Прохожу на кухню, ориентируясь на запах супа и «кофия», и на обеденном столе обнаруживаю нечто необыкновенное, столь же трогательное, как, скажем, забытая птичья песня, пучок застывших, одеревеневших трелей какого-нибудь старательного жаворонка или зимородка: на столе в керамическом кувшинчике вижу букет полевых цветов, которые можно сыскать на любом окраинном пустыре города — хрупкие голубые колокольчики, лохматые розовые, какие-то клоунские головки клевера, несколько лучистых ромашек, веточка незабудки, затем просто какая-то травка и как бы для освещения — желтый огонек одуванчика.
— Откуда… трава?
— Это букет. Позвонили в дверь, открываю. Протягивают цветы. Взяла, разве откажешься? От цветов еще никто не отказывался.
— А кто, кто хоть позвонил-то? Почему ходят? Небось волосатик этот? Который горячей водой интересовался?
— Откуда мне знать? Одна рука просунулась, поди разберись. Я ведь цепочку не снимала. У меня, может, поджилки тряслись. Олег Макарыч, а это ваша жена там, на фотке, в книжном шкафу под стеклом? Симпатичная, только старенькая уже.
— Это моя бабушка.

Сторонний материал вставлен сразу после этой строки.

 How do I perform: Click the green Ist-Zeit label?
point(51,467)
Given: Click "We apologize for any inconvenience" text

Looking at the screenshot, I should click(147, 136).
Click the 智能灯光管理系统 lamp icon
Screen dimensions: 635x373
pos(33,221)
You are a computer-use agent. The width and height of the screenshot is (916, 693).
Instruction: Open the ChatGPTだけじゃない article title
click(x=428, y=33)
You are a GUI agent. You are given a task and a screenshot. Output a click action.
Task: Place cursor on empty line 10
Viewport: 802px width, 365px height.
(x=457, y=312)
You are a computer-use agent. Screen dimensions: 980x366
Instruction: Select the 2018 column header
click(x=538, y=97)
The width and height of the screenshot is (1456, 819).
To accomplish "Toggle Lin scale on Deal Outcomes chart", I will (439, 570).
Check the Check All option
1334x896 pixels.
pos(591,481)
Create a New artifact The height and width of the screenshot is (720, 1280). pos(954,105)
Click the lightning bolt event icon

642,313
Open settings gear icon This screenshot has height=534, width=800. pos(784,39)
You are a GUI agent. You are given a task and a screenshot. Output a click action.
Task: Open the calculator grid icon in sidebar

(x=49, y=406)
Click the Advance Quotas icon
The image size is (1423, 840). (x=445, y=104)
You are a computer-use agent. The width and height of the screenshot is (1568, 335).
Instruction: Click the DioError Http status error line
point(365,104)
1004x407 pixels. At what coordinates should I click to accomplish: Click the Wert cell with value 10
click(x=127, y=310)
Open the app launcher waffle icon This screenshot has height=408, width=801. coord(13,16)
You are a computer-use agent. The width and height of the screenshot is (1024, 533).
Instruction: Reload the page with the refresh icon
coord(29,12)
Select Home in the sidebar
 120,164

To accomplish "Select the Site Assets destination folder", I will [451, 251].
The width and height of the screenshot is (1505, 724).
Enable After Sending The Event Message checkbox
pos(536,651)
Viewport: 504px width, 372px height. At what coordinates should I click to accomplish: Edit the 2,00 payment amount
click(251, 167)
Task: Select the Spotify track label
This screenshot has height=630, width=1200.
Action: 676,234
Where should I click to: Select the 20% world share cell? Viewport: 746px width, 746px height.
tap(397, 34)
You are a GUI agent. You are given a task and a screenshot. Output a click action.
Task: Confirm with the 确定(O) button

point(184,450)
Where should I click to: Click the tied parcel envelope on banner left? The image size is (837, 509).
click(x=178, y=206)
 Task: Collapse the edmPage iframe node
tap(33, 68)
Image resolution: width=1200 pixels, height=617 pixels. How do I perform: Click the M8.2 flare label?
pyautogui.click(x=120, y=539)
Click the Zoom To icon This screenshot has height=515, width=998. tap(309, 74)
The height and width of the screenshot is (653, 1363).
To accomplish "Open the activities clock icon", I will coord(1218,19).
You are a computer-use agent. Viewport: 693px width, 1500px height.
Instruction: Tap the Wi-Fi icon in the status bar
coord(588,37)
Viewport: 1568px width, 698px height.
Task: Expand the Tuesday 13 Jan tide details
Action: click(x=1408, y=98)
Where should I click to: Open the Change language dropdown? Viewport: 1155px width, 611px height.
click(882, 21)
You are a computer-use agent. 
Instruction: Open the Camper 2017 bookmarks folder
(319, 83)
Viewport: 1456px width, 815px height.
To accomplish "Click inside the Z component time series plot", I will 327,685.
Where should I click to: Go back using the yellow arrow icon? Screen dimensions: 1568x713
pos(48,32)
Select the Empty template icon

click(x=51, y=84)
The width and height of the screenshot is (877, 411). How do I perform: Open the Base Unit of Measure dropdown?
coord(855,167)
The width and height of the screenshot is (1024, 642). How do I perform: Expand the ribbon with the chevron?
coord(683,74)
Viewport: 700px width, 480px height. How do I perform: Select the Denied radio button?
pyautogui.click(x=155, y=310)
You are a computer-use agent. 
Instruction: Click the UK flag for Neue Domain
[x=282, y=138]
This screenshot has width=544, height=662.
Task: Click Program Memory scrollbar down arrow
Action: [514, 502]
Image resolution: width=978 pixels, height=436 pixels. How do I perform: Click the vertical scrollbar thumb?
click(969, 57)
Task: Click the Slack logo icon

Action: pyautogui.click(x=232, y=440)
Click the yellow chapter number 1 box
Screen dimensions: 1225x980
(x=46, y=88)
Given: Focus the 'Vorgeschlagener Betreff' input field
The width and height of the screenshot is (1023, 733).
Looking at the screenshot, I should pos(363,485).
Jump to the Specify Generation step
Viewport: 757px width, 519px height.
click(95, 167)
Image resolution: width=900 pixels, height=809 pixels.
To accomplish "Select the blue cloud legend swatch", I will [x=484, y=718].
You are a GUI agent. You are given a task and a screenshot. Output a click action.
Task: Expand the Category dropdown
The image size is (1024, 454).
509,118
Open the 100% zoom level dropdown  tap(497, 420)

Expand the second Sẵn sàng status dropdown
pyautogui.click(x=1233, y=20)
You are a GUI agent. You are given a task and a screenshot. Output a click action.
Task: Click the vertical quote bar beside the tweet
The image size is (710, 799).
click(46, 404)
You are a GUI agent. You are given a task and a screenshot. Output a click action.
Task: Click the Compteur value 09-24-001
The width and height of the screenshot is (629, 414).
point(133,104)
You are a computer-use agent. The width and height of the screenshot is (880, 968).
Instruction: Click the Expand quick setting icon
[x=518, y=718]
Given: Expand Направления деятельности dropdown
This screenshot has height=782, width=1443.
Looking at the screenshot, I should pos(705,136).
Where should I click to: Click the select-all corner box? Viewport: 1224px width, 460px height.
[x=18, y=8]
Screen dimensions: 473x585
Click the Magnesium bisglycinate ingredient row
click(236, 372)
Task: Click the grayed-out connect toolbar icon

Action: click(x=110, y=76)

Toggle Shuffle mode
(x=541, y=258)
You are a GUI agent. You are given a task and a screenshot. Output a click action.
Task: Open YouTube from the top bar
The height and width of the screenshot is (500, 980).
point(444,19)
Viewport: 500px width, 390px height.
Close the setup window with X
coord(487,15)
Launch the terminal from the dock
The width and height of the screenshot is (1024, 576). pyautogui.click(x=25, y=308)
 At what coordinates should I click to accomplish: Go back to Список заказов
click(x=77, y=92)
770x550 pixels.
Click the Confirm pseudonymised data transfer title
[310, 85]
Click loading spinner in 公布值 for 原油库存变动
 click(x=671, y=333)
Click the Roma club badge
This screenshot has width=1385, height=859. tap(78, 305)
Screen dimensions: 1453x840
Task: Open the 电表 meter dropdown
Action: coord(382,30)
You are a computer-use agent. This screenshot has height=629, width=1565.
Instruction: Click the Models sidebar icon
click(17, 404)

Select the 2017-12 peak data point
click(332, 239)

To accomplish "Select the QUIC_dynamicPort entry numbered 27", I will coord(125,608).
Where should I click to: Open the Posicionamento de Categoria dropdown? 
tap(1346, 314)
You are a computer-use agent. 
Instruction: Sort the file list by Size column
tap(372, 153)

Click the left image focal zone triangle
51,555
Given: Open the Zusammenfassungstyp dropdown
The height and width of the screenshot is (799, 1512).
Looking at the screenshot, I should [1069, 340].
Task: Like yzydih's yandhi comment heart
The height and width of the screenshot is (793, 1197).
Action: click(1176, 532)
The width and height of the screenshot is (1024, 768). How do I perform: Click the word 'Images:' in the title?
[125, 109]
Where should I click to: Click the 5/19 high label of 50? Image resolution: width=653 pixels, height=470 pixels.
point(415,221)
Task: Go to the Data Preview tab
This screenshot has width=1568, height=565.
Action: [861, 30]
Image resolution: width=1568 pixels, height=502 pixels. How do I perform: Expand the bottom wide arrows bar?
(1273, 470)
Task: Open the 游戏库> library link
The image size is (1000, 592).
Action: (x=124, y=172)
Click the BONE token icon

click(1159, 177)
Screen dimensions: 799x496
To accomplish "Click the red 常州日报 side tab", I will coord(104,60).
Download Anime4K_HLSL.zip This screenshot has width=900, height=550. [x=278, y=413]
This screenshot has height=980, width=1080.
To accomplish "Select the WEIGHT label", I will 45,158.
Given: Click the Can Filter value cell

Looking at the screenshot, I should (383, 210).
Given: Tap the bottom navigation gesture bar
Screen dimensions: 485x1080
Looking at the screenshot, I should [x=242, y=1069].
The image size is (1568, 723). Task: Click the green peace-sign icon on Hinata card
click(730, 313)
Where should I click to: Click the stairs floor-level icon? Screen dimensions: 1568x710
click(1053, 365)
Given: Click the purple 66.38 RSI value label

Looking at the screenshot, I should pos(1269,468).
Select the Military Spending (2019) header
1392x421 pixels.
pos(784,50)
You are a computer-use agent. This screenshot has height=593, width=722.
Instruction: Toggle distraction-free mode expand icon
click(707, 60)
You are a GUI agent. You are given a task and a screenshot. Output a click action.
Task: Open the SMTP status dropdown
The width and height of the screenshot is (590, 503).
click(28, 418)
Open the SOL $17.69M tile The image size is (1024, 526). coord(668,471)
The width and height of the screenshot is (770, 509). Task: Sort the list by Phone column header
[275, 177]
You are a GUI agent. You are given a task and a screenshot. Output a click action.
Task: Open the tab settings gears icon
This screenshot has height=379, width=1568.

Ей здесь тридцать пять лет всего лишь! Ничего себе — «старенькая».
— Когда мне будет тридцать пять лет, я в парандже стану ходить, как где-нибудь в Иране, а не… фотографироваться.
— Ну и глупо! В любом возрасте — свои преимущества.
— Не сердитесь, Олег Макарыч, я вам суп сварила. Правда, рыбный всего лишь. Банку килек в томате нашла. В холодильнике. Да пару картошин. А когда подметала, то луковицу из-под плиты вымела. Лаврушки, перчика бросила. Ничего супешник получился.